EXERCISE PROMPT :: Everything from the line with "Given: Click the Il Poggione 495 m label" through the final line of the listing below must be retyped exactly, apart from the pictures.

DATA ::
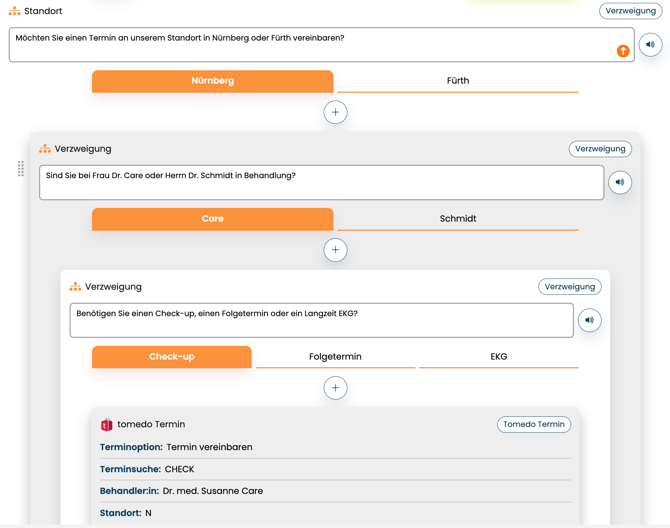Open the Folgetermin tab
The height and width of the screenshot is (528, 670).
[x=335, y=357]
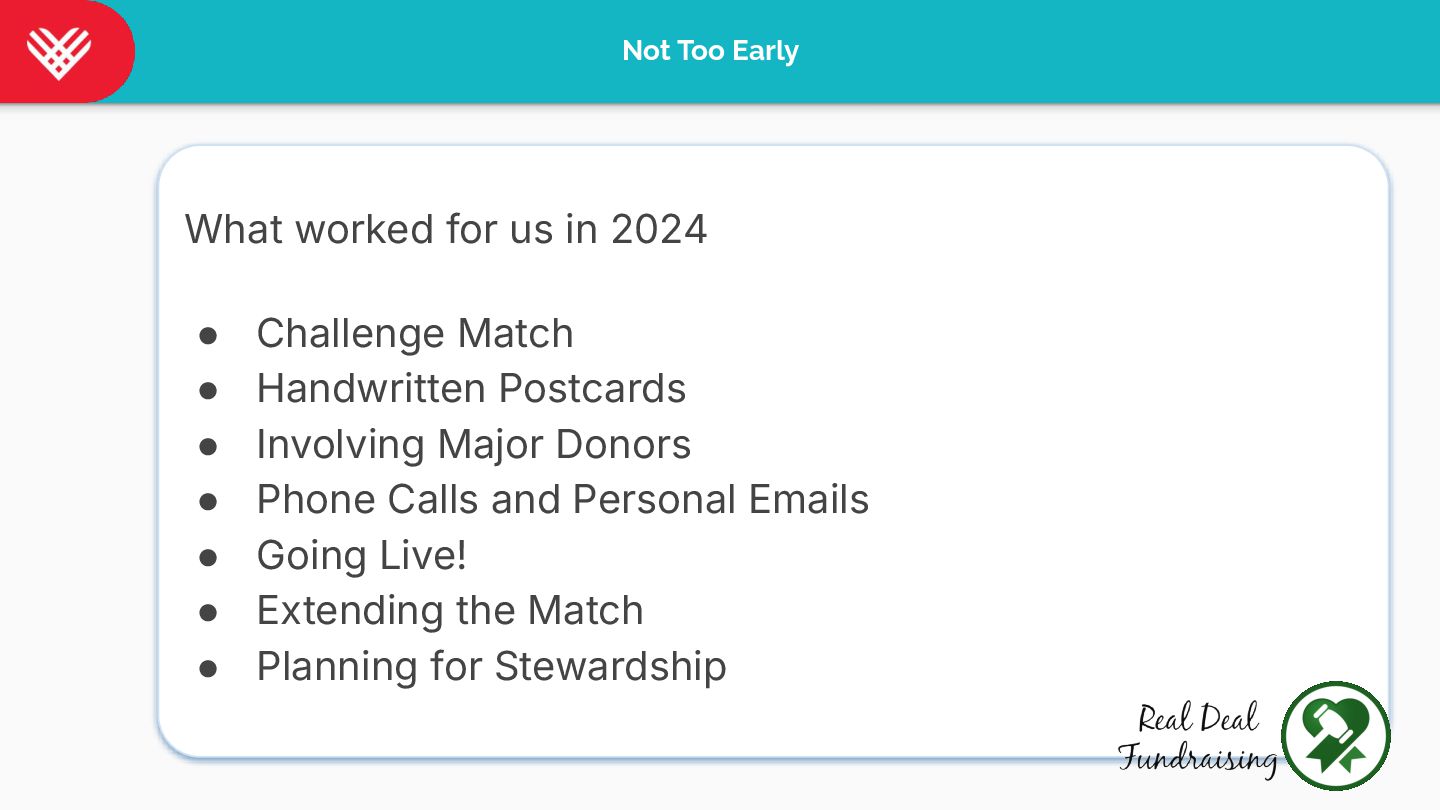
Task: Click the 'Going Live!' bullet item
Action: pos(361,555)
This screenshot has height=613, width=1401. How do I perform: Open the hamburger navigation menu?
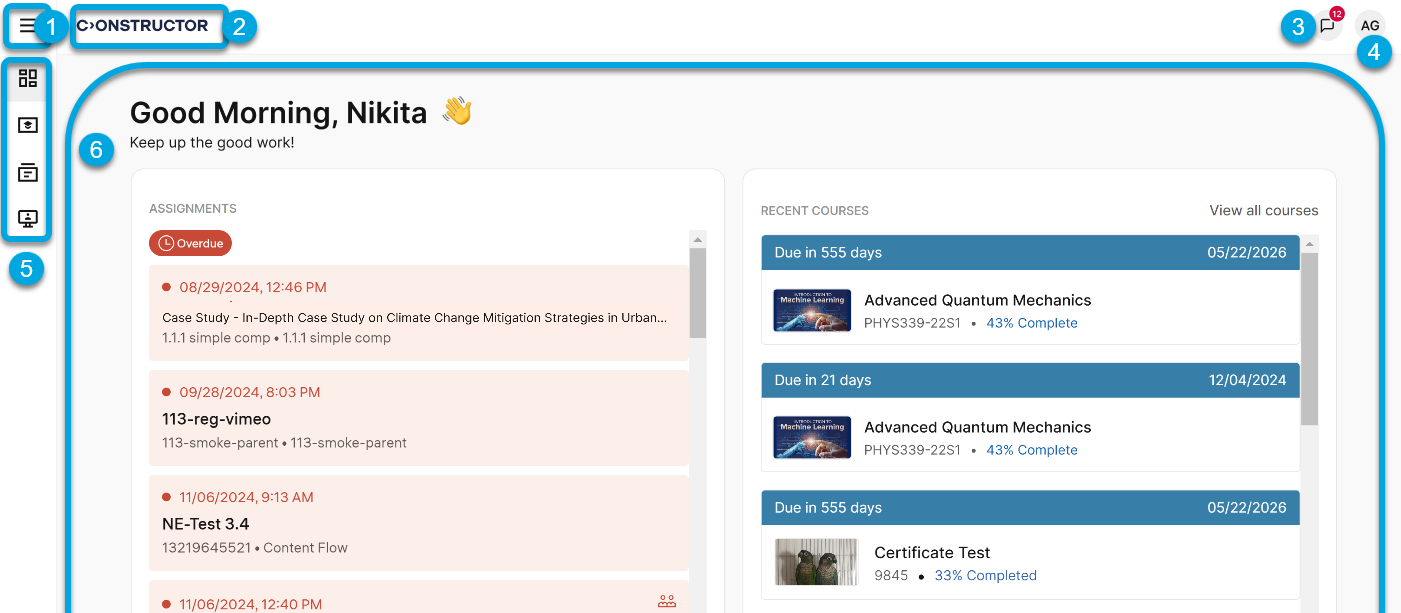pyautogui.click(x=28, y=26)
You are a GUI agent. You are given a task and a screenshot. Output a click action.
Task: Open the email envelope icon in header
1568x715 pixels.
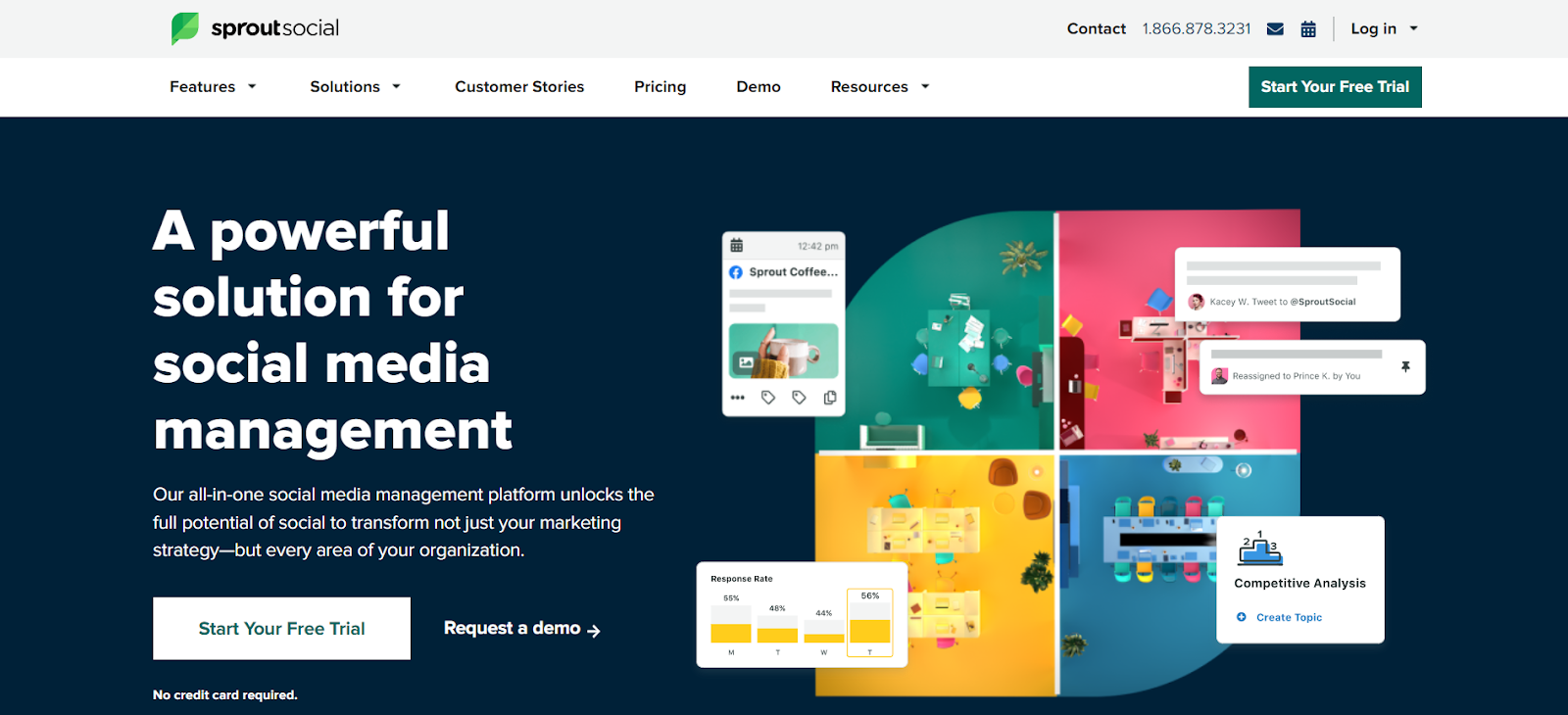pos(1275,29)
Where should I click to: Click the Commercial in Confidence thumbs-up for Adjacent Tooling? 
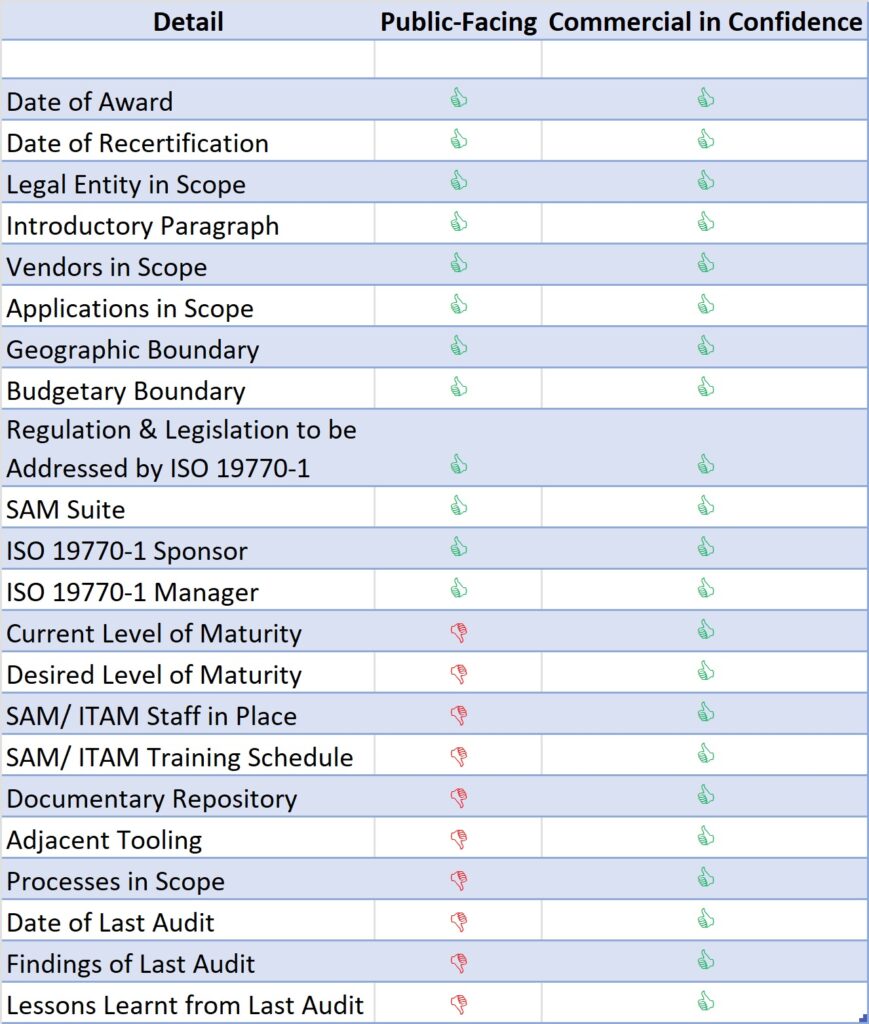click(x=706, y=836)
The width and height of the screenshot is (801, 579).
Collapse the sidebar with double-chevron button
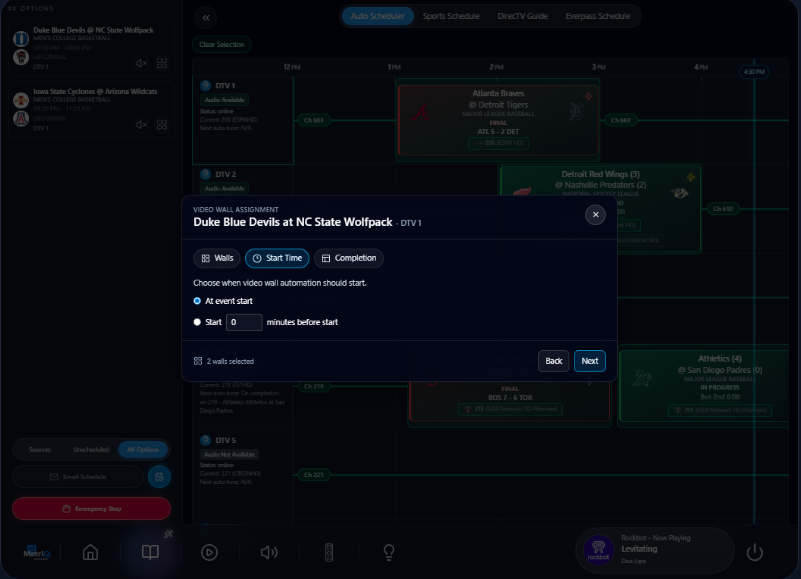pos(206,17)
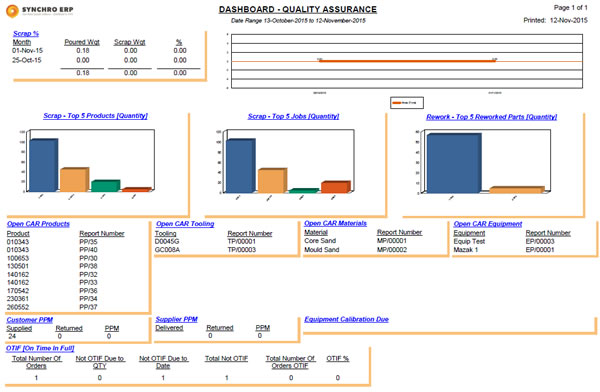Open the Supplier PPM link
Viewport: 600px width, 392px height.
point(176,319)
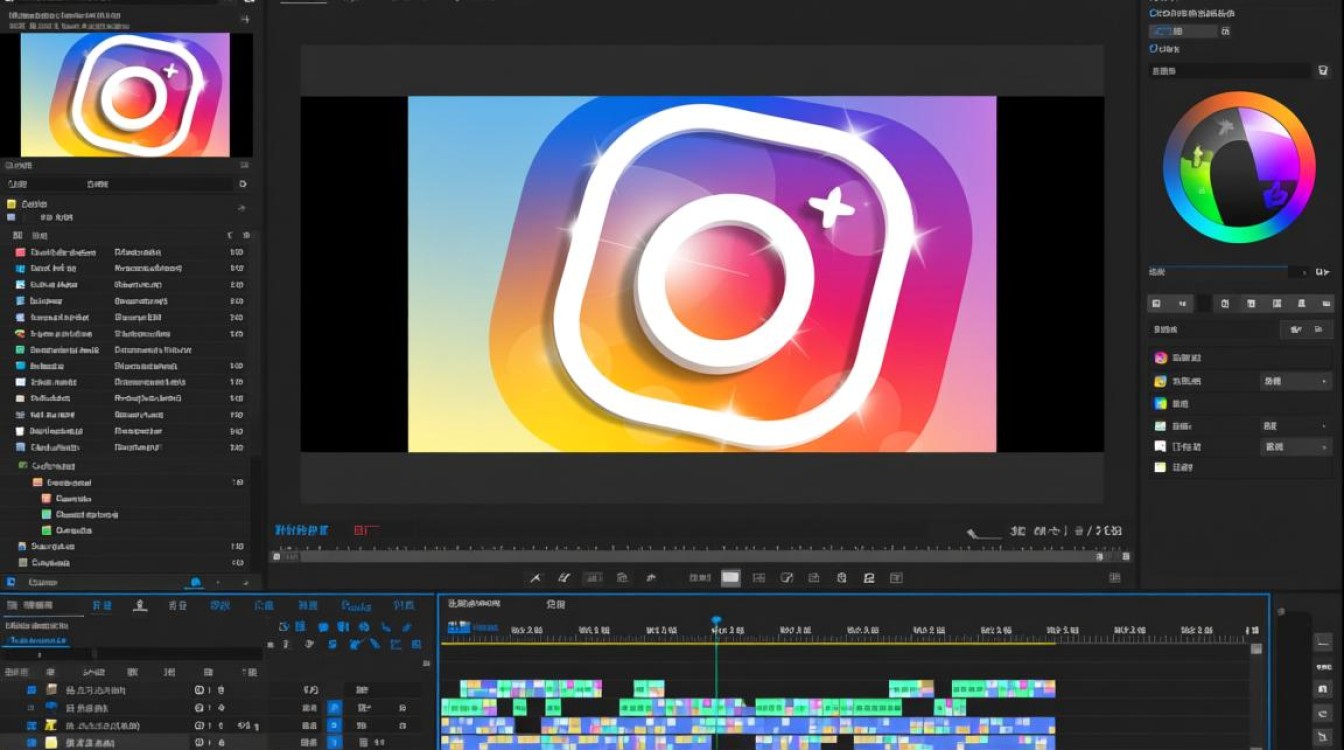Click the person icon in lower-left tab bar
This screenshot has height=750, width=1344.
(x=141, y=605)
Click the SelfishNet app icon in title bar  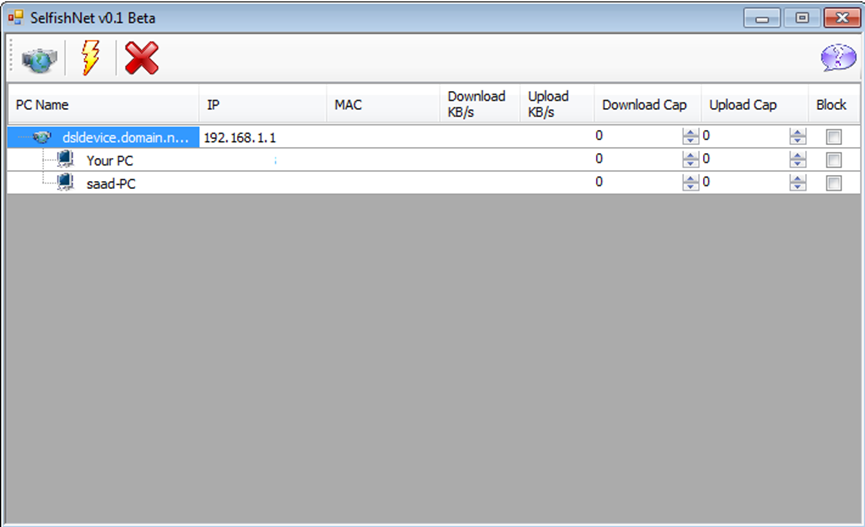tap(15, 18)
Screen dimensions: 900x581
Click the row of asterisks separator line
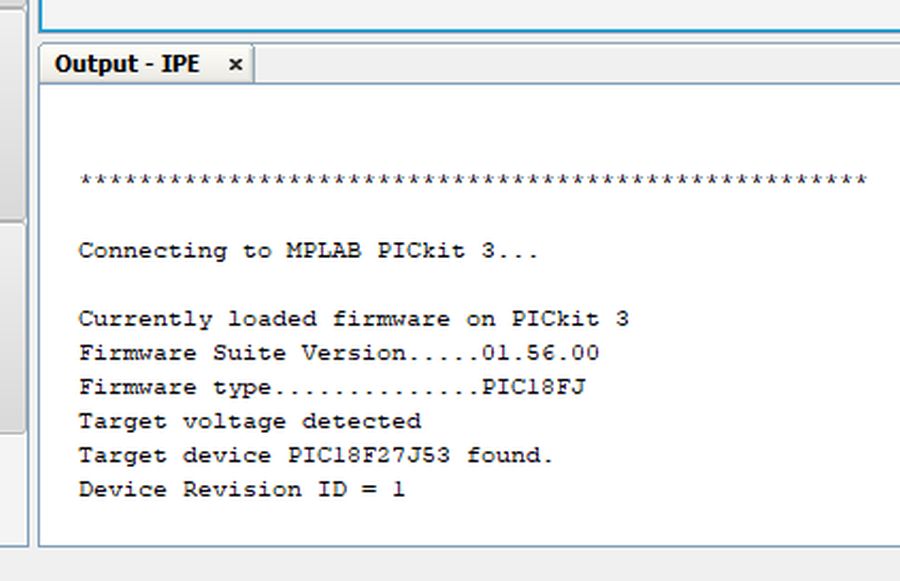[x=473, y=181]
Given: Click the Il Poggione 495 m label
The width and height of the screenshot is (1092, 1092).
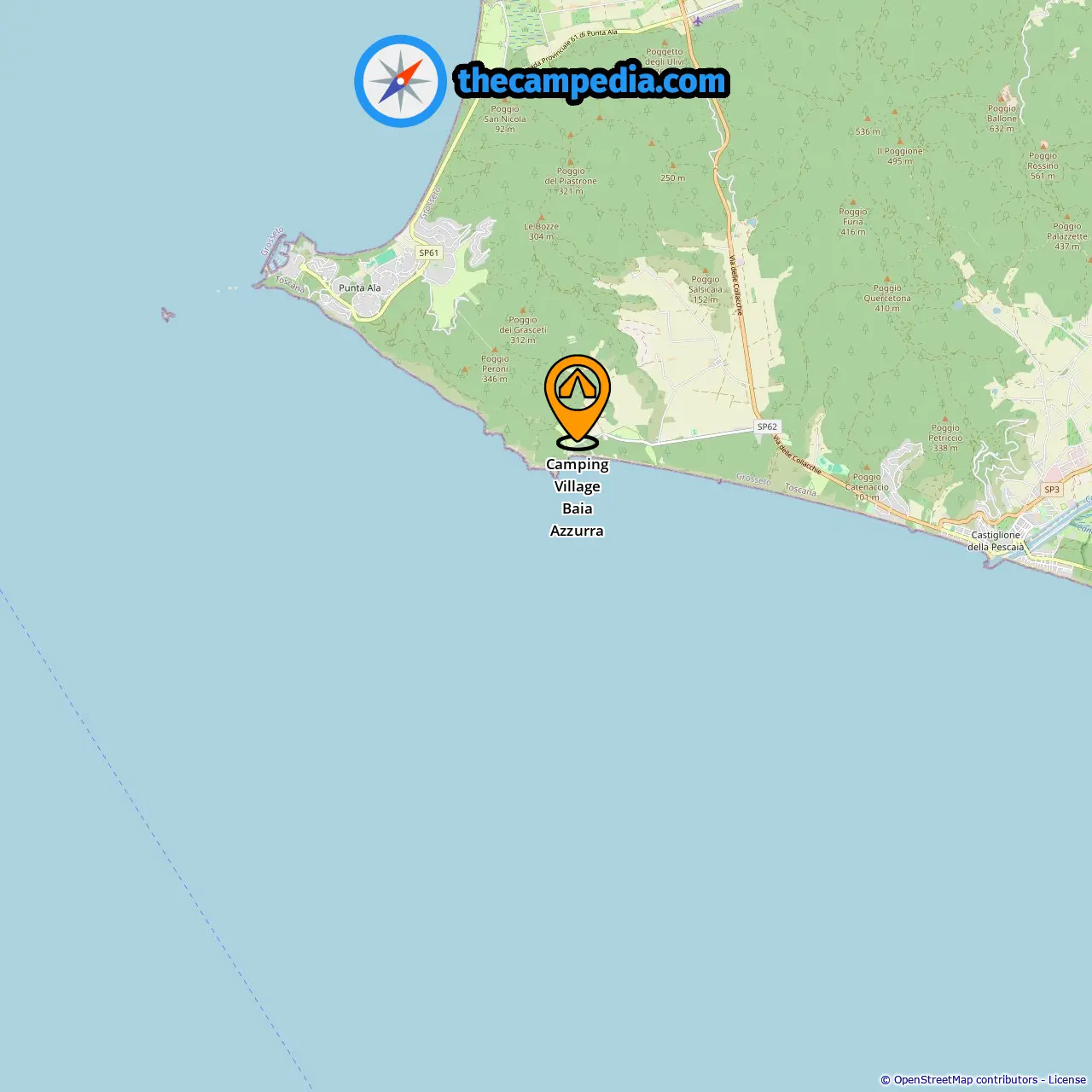Looking at the screenshot, I should coord(900,155).
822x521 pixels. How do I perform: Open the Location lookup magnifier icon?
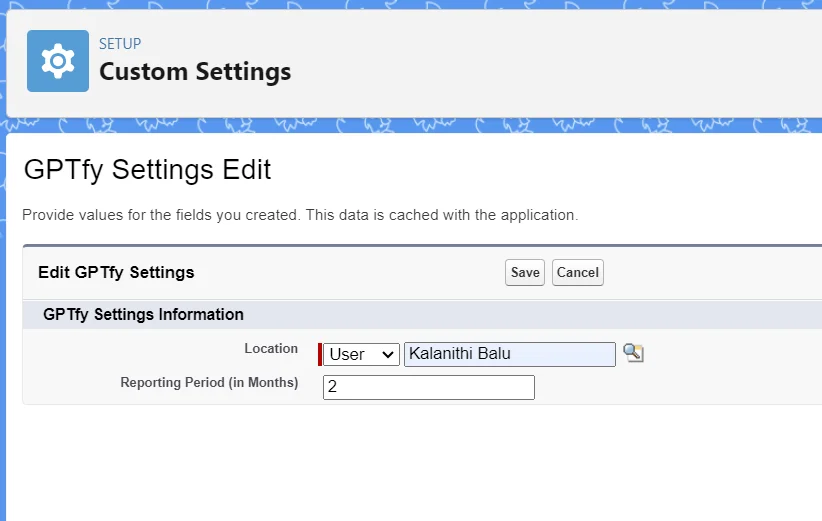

PROBLEM SOLUTION ::
Given: Click the Il Poggione 495 m label
The width and height of the screenshot is (1092, 1092).
Looking at the screenshot, I should coord(900,155).
822x521 pixels. How do I perform: Open the Location lookup magnifier icon?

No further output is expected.